I wouldn’t be so sure about nc -v -u test. I have run your command on my machine and it also succeeds:

> nc -v -u 192.168.100.10 1234
Connection to 192.168.100.10 1234 port [udp/search-agent] succeeded!

because UDP doesn’t need confirmation that packet was received by other side.

Can you ping containers each other? what are IPs?
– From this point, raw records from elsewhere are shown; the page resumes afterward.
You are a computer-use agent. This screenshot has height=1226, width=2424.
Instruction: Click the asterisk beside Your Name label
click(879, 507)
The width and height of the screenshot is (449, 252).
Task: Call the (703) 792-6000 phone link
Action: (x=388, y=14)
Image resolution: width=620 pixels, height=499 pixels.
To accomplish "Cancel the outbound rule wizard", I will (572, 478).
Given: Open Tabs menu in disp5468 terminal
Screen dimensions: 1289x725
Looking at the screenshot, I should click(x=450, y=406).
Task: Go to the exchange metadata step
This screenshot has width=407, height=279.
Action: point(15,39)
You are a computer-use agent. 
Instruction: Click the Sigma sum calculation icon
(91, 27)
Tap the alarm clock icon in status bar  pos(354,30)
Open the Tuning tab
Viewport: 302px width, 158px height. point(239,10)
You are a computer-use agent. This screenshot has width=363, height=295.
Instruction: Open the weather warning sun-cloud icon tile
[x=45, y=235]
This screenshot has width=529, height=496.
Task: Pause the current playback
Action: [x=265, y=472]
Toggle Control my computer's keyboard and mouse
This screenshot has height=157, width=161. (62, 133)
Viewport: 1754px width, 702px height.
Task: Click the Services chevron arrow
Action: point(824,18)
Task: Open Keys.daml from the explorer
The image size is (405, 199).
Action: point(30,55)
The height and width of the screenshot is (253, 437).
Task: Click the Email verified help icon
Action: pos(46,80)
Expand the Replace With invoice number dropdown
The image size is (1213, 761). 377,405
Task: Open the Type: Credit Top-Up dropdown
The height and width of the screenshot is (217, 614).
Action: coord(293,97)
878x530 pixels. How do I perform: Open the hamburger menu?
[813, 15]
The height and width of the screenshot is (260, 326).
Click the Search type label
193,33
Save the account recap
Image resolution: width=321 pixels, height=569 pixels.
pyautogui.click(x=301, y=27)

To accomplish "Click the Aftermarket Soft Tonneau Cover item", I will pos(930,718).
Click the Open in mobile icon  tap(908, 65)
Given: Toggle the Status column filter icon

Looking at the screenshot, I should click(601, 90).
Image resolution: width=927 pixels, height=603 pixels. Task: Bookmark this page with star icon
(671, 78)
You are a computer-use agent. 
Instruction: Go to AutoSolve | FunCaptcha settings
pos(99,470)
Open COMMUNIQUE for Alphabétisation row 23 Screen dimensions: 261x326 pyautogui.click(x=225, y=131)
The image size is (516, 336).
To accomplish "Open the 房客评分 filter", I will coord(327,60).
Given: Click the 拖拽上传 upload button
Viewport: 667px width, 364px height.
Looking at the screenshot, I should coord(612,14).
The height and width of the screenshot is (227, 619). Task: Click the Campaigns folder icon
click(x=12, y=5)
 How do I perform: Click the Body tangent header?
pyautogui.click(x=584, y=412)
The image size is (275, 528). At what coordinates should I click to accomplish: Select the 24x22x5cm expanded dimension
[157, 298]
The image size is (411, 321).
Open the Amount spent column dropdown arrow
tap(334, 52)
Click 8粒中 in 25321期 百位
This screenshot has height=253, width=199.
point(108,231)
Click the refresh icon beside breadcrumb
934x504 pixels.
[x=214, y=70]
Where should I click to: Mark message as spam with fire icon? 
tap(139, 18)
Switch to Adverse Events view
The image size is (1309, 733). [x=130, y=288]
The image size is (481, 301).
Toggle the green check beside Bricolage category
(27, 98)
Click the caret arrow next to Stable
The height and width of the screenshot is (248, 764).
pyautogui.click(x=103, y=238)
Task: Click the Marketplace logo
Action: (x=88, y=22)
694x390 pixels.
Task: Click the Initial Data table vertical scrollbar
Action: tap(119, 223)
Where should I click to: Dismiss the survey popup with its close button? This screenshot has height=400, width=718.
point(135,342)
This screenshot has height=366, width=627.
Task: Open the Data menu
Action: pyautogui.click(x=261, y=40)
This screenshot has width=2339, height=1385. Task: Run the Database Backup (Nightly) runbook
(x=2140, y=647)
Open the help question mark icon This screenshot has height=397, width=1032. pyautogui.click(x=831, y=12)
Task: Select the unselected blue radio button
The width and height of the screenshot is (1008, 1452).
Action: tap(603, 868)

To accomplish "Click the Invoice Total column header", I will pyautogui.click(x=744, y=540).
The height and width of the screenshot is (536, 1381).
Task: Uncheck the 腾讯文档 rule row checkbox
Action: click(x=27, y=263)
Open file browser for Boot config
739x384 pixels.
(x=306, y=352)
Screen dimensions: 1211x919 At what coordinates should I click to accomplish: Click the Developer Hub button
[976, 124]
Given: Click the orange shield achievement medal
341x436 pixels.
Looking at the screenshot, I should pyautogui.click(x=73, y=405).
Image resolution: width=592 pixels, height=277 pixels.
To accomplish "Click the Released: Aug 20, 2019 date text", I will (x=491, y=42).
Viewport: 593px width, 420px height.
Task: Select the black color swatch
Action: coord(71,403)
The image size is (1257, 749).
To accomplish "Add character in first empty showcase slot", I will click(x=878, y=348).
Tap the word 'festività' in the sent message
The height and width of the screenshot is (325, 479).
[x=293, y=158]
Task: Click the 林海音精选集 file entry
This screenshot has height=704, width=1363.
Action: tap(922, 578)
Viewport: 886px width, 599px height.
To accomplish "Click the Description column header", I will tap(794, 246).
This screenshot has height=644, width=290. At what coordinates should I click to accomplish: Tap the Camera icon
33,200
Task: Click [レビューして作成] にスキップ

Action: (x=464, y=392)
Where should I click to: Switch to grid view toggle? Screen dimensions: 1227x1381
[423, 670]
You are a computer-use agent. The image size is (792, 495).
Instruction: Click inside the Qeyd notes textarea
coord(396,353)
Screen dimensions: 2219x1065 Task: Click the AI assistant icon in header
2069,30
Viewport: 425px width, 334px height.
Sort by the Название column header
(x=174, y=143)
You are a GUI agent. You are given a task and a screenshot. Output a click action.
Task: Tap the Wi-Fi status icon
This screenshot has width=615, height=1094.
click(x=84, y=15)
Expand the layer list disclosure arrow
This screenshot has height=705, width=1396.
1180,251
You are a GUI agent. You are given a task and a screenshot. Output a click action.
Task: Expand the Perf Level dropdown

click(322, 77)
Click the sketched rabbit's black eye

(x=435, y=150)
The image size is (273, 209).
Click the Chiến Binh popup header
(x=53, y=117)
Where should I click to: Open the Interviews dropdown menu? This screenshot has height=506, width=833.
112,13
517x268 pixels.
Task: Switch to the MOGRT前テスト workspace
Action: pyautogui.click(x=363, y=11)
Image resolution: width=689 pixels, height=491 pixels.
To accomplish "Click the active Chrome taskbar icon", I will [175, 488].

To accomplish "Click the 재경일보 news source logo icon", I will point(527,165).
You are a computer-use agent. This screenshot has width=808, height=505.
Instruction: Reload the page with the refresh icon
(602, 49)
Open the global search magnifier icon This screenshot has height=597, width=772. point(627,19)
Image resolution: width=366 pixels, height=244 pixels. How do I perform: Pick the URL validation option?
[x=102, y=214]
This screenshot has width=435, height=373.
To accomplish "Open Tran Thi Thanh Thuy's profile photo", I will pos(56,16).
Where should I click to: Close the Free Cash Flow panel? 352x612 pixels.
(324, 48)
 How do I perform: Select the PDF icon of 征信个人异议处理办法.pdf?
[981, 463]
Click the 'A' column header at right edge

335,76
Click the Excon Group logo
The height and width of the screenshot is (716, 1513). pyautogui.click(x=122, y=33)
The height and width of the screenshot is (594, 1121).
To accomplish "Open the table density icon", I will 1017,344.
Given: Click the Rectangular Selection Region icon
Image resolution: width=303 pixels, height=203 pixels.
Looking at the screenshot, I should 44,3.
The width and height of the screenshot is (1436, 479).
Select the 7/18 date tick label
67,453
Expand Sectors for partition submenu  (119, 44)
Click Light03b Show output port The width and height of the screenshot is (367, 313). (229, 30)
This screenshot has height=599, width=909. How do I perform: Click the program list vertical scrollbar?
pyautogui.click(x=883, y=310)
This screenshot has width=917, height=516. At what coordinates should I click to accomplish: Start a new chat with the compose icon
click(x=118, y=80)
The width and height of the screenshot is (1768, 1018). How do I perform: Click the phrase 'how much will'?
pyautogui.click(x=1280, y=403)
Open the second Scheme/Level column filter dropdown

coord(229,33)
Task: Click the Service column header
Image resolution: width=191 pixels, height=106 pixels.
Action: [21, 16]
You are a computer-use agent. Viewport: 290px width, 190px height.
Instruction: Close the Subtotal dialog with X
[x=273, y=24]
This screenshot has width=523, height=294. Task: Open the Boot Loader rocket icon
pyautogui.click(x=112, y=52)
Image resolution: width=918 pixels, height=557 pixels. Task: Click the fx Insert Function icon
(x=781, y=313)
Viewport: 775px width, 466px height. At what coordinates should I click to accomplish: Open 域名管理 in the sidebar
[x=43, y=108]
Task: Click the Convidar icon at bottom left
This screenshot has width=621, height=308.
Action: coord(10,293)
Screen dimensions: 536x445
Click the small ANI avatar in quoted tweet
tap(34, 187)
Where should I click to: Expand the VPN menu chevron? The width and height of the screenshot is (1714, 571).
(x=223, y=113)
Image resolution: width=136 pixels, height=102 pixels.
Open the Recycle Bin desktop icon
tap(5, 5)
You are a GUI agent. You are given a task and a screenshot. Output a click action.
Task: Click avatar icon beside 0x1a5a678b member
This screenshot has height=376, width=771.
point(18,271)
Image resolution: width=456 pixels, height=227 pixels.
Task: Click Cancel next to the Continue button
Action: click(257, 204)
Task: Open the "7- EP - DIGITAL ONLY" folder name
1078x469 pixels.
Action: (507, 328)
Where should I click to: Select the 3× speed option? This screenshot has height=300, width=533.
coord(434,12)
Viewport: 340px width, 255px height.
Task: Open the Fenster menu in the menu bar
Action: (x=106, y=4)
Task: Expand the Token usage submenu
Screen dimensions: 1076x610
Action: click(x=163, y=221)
You may also try bridged network, I had better experience with bridged.

lennyp · February 15, 2020, 9:41am

i think you are right with netcat not being a reliable test for udp connectivity. pinging between the containers worked and i could send strings via udp (using netcat again).

i think the network config on my host was broken and i am right now in the process of doing a proper brige setup as you suggested. i will update this thread as soon as i have got the details figured out.

lennyp · February 15, 2020, 2:43pm

It is working as expected now.
Here is a working example with static ip configuration and the appropriate firewall rules:

host-network.nix

  networking.firewall.enable = true;
  networking.firewall.allowedTCPPorts = [ 49152 ]; # zpinger
  networking.firewall.allowedUDPPorts = [ 5670 ]; # zyre

  networking.bridges = { br0 = { interfaces = [ "enp39s0" ]; }; };
  
  networking.interfaces.br0.ipv4.addresses = [ {
    address = "192.168.100.1";
    prefixLength = 24;
  } ];

container.nix

{ config, lib, pkgs, ... }:
{
  containers.host1 = {
    autoStart = true;
    privateNetwork = true;
    hostBridge = "br0";
    hostAddress = "192.168.100.1";
    localAddress = "192.168.100.11/24";

    config = {
      networking.firewall.enable = false;
      environment.systemPackages = with pkgs; [
        (import zyre.nix)
      ];
    };
  };
}

the output of the zpinger utility should look something like this:

[root@adelskronen:~]# zpinger 
I: 20-02-15 15:29:11 Create Zyre node, uuid=1A7CCEBC33EEE3870A04B280B469FA20, name=1A7CCE
I: 20-02-15 15:29:13 [AFAF3E] peer entered
I: 20-02-15 15:29:13 [AFAF3E] received ping (WHISPER)
I: 20-02-15 15:29:13 [AFAF3E](GLOBAL) received ping (SHOUT)

[root@adelskronen:~]# nixos-container run host1 zpinger
I: 20-02-15 14:29:13 Create Zyre node, uuid=AFAF3EA667A99FE025C2068CEA7A83CE, name=AFAF3E
I: 20-02-15 14:29:13 [1A7CCE] peer entered
I: 20-02-15 14:29:13 [1A7CCE] received ping (WHISPER)
I: 20-02-15 14:29:13 [1A7CCE](GLOBAL) received ping (SHOUT)

it also works in between containers.